■ Work to complete
Extend the forum thread below about water pans and smokers, carrying on right after its last sentence.

■ Supplied passage
++++++++++
You've not disproven a thing, but instead, simply cried "BS" and left.  If you can prove that water vapor and smoke molecules don't cling to one another, let's hear it.  Why do you think one of the main objectives in cold smoking is to rid the smoke of the condensate and separate the two?

You might want to do a litle homework prior to attempting to discredit others, "guy".


----------



## chef k-dude

Some is science and some is opinion, and some is “lore”.

As far as advice from competition smokers, it can be very effective, but can also be very specific to their particular setup.

I haven’t watched a lot of competitions, but I don’t imagine since I get the furrowed brow from “the best barbeque guy in town” (from whatever town I happen to be in) when I chat with him and tell him I love to do some smoking here and there and use a masterbuilt electric smoker…that these “professionals” (a word that means you get paid, not necessarily that you are the best at anything) are using an electric masterbuilt smoker.

My MES came with a pan. The instructions tell you to use the pan…if you want, it also tells you to dampen/constrict the vent…another argument you can start on this web site in a heartbeat…fruitlessly.

The nice lady that started this firestorm of discussion is using a propane smoker…there are many kinds of smokers…including gas grills with smoker pans bought from the hardware store or other places (pray tell!).
++++++++++
■ Extracted records

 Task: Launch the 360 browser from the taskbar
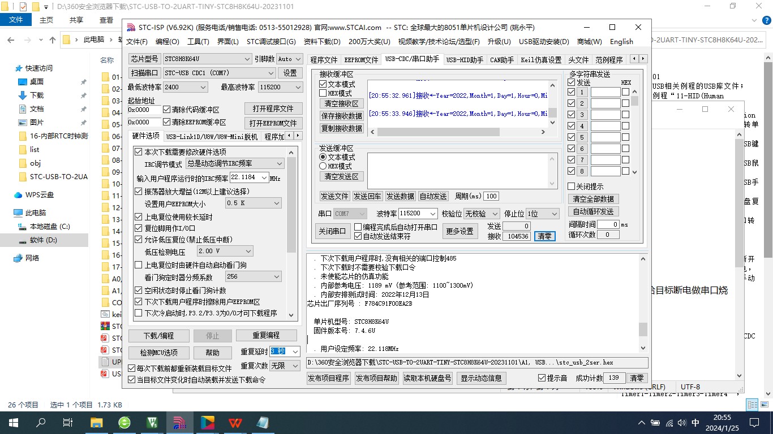(x=124, y=422)
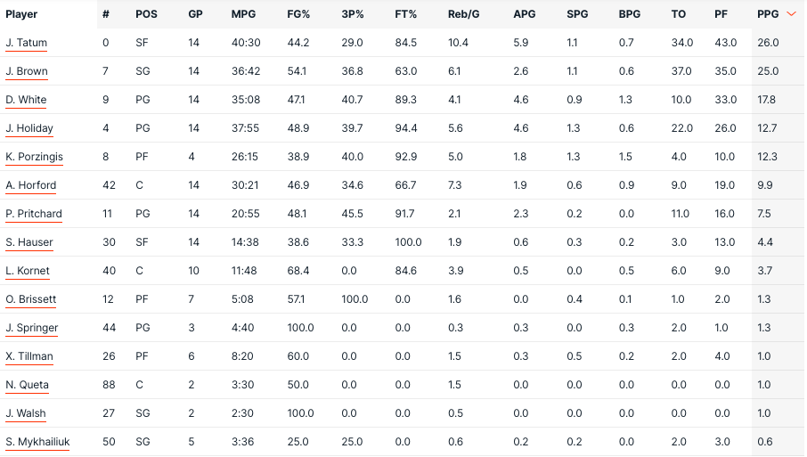Open A. Horford player link
Screen dimensions: 807x457
[x=31, y=185]
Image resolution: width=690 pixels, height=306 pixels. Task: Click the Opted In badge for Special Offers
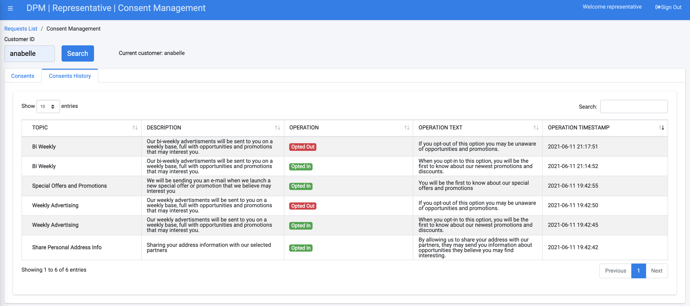[301, 186]
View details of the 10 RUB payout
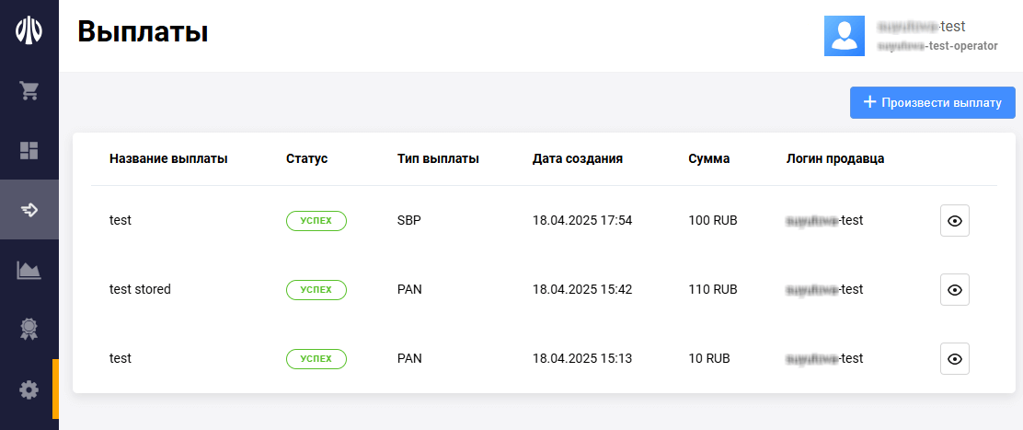The width and height of the screenshot is (1023, 430). (x=954, y=358)
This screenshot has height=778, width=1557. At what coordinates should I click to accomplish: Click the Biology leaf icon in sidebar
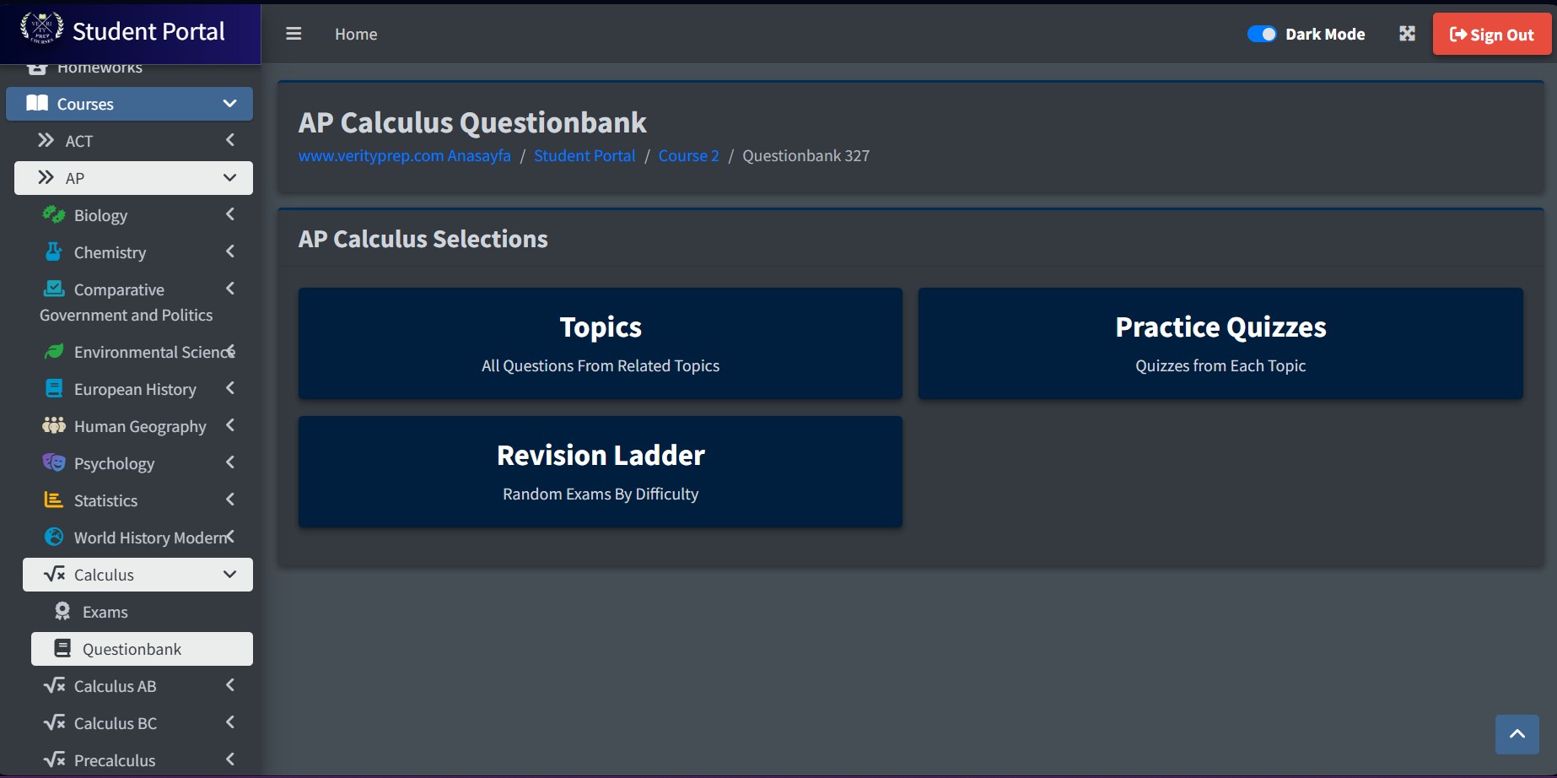tap(54, 215)
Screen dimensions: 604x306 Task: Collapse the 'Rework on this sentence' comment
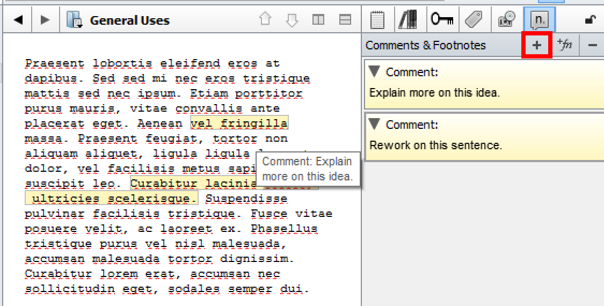(375, 125)
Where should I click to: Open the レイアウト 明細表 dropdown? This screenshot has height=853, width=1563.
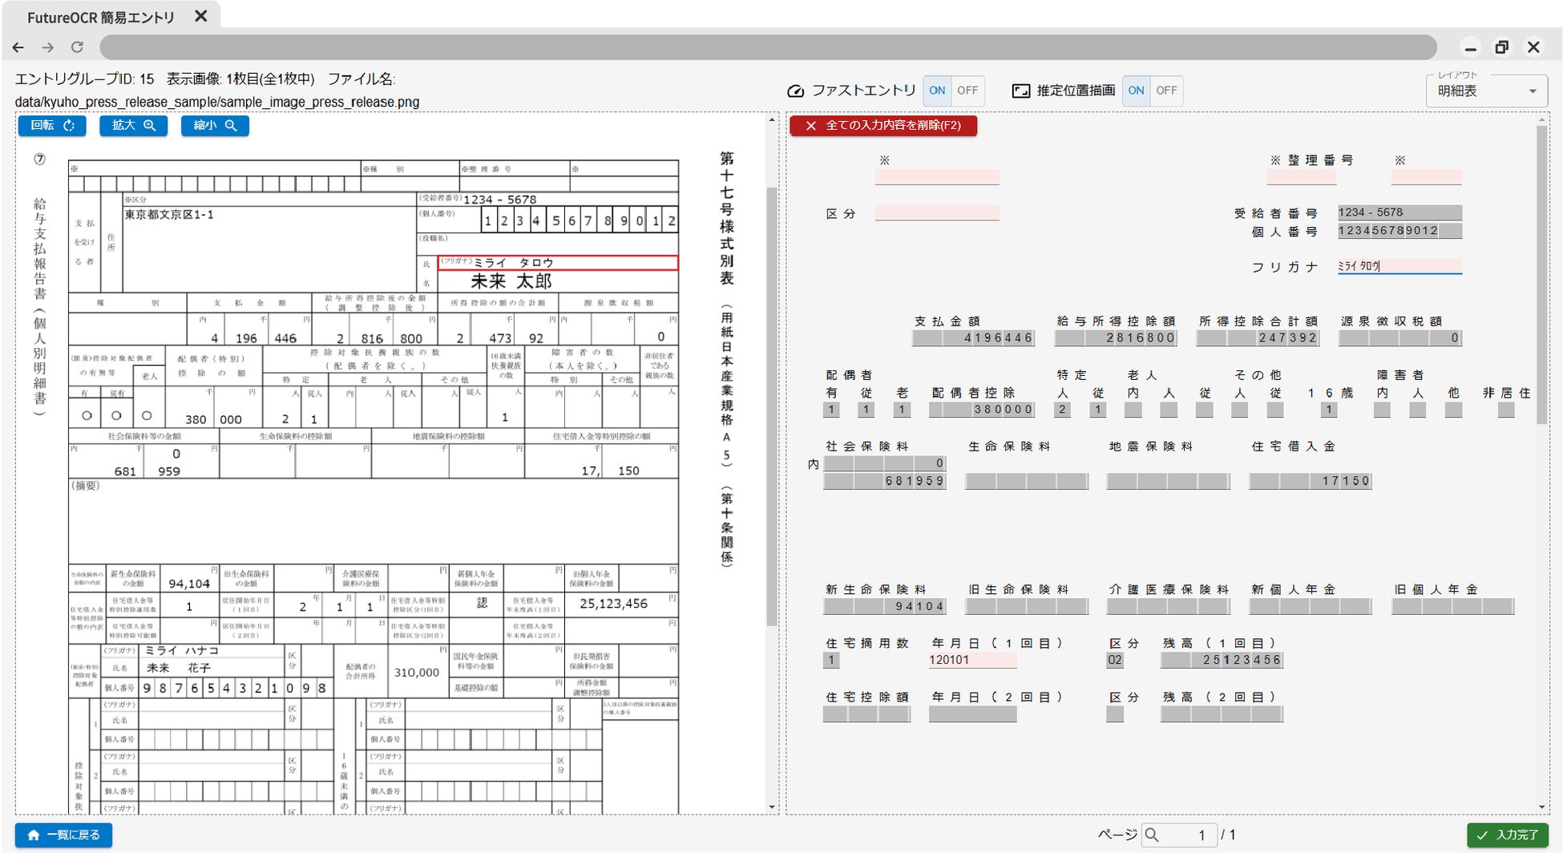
++++++++++
■ Answer below
At age 52, I can tell you for a fact that “good barbeque” is a matter of opinion anyway. I see judges discrediting ribs that come readily off the bone…”you should have to bite and pull a bit” they’ll say. But I haven’t met one person…regular people, not these “smoking gods” who determine the fate of competitors…that has ever had ribs that come right off the bone, or falling off the bone so much that a fork is actually effective, say, “these taste OK, but I hate when the meat falls off the bone". Never in my life have I ever met a person who said that. So, “professional” is more than opinion when you are trying to please judges at a competition, but regular people don’t always agree with the experts…and there are a lot more regular people that eat food than “experts”.

Because of my little MES, electric, with water pan and all, I almost NEVER by any smoked meat anymore. What I make is as good or better than 85% of all BBQ I have purchased…at least my experience in the east which includes the vaunted “Lexington BBG” which to me is the most overrated of all…but my wife loves it…because she grew up on it. I have also had BBQ in Texas, and did not come home to Virginia wanting to repeat that. As a Virginia boy I had to "get the hell out of Texas anyway"...and here's the song about it: 

There are so many variables to smoking and using a water pan in my opinion.

The first would be, “What is the ambient humidity in the air of the day you are smoking in?”. Right? Duh. If it’s raining, it would be different than a really dry day. And your heat source is NOT going to absolutely dry every cubic foot of air it draws and passes through your smoker…especially at a smolder.

Second would be, “what kind of smoker and thus heat source are you using?”…and wood…some people actually smoke with green wood (gasp!) which would release moisture as it tries to burn.

Third would be, “What are you smoking?”. I would think smoking some fish using a water pan would make more sense than a butt, but I use mine almost all the time and will often remove it near the end of the cooking time with anything I want a bark on, to allow that bark to “set” or dry out some. I love bark the most of all, so I am all about protecting the bark…my beautiful, sacred, blackened, chewy wonderful bark…but I digress…

The other thing my water pan does for me in my MES is catch a lot of the fat, rather than that fat fall to the bottom of the smoker, it not only saves some cleanup, but also not dripping on the heat shield over the electric element which creates an aroma and flavor I’m not fond of.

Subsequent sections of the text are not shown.